▶ [Exercise aim]: Word for word, transcribe every line from the one holding "Open the Window.print() - Web APIs result" through the end of the records, but not the pictures.

----------

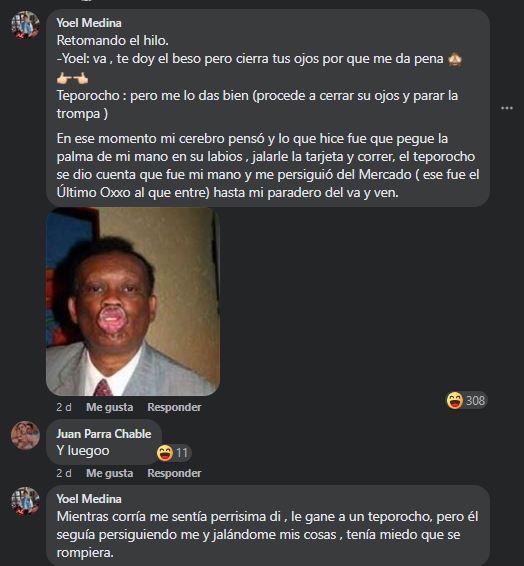View the 11 reactions on Juan's comment
Viewport: 524px width, 566px height.
pyautogui.click(x=174, y=453)
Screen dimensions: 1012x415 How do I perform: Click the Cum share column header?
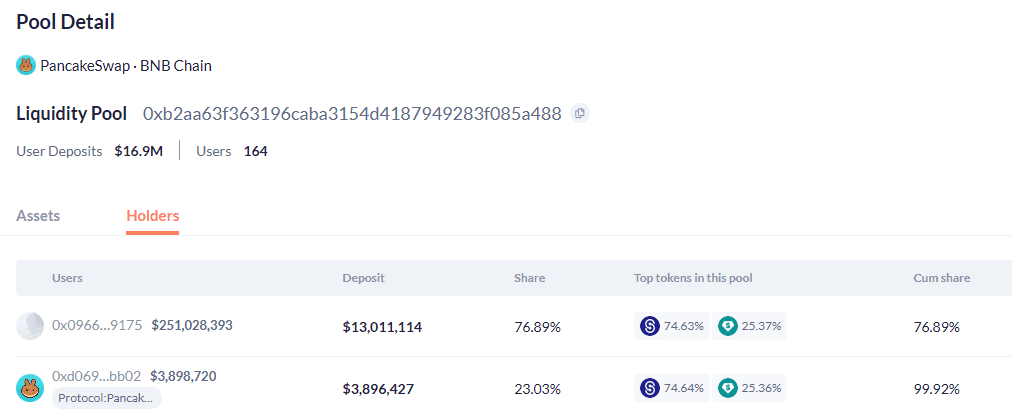[941, 278]
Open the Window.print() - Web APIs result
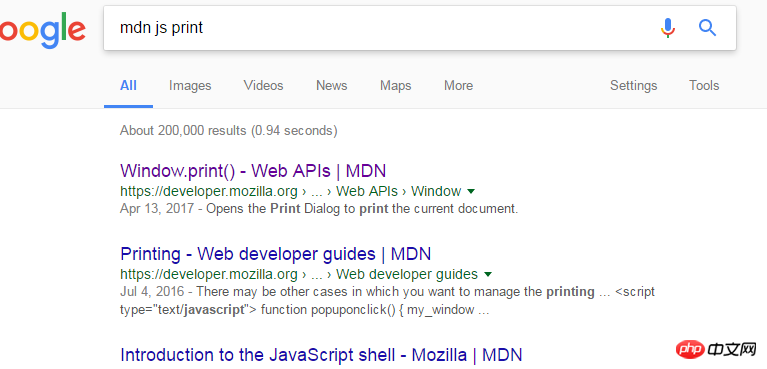 (x=253, y=171)
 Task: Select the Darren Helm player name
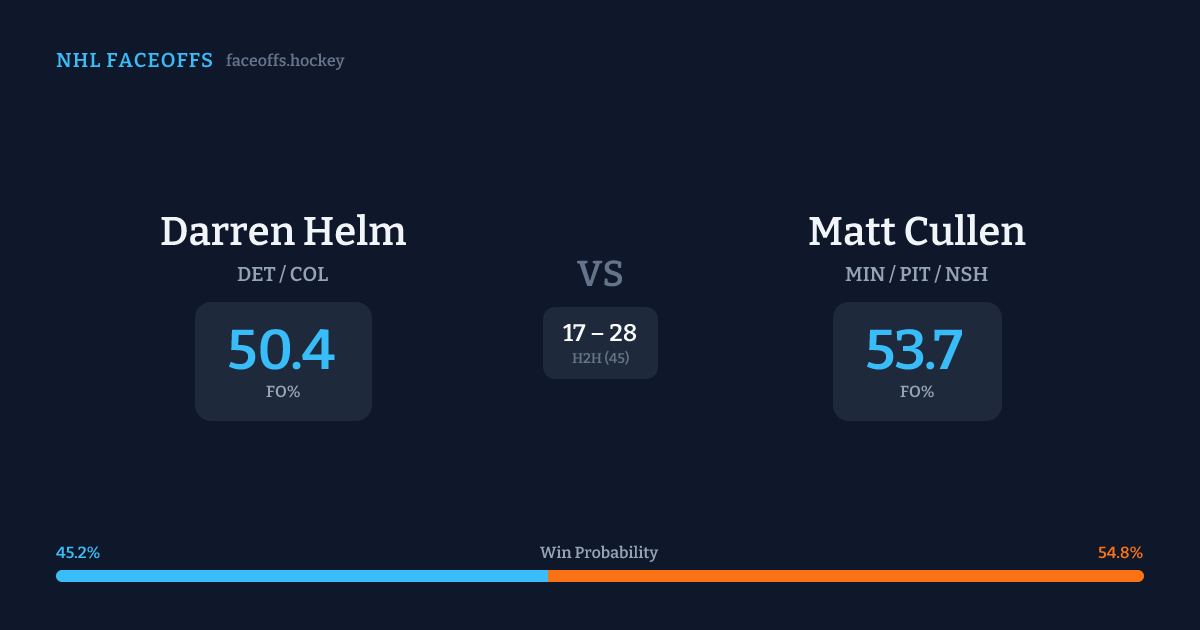(283, 232)
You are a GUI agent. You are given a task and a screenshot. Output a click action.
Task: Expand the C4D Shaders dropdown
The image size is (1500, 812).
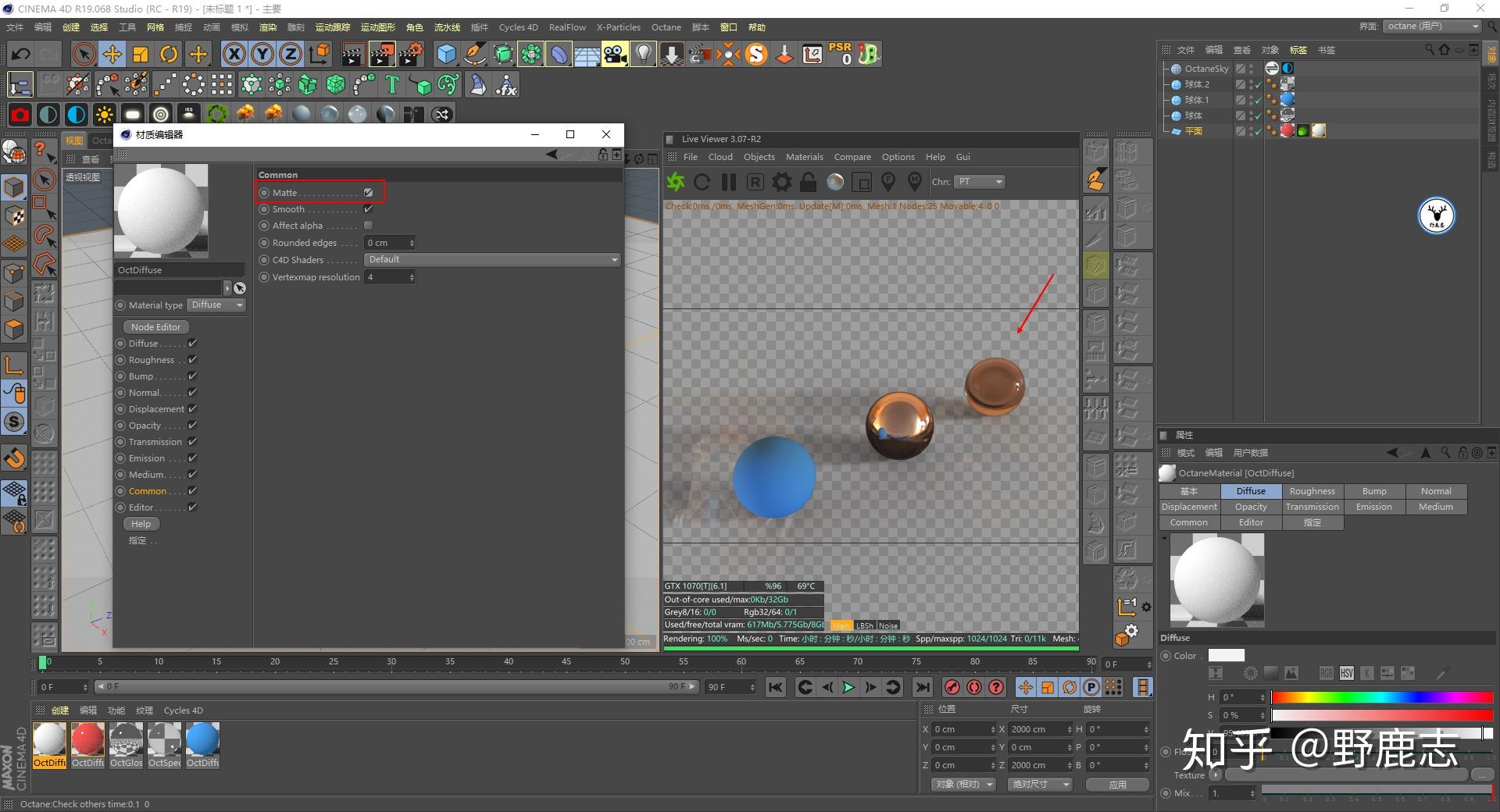pos(492,259)
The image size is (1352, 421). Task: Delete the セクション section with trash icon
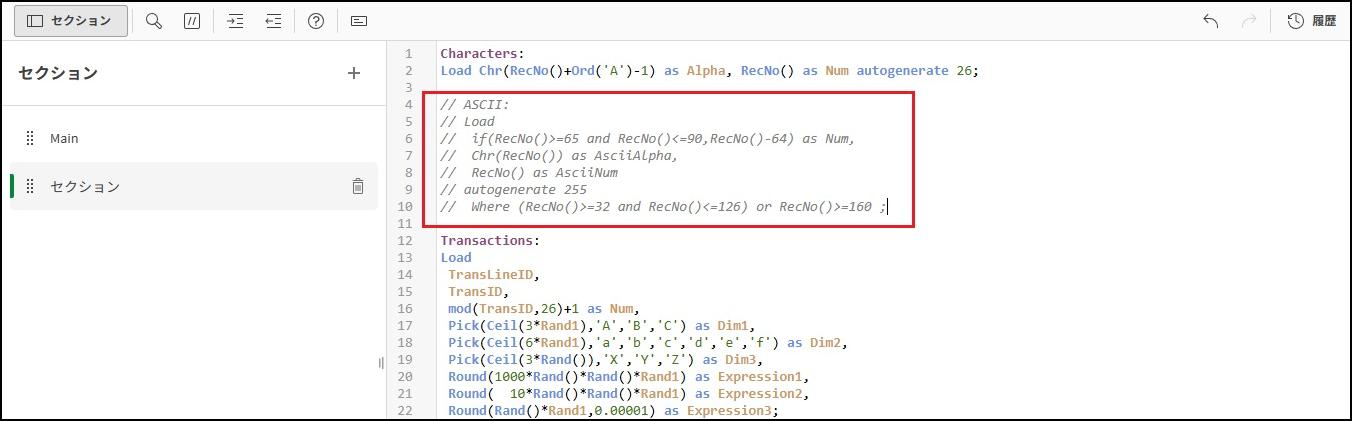(x=357, y=186)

----------

▶ [Result of the task]:
Open the Window.print() - Web APIs result
 (x=253, y=171)
 Task: Select the Darren Helm player name
(283, 232)
You are a GUI agent. You are given a task and a screenshot. Output a click action.
Task: Expand the C4D Shaders dropdown
The image size is (1500, 812).
pos(492,259)
The image size is (1352, 421). Task: Delete the セクション section with trash icon
(x=357, y=186)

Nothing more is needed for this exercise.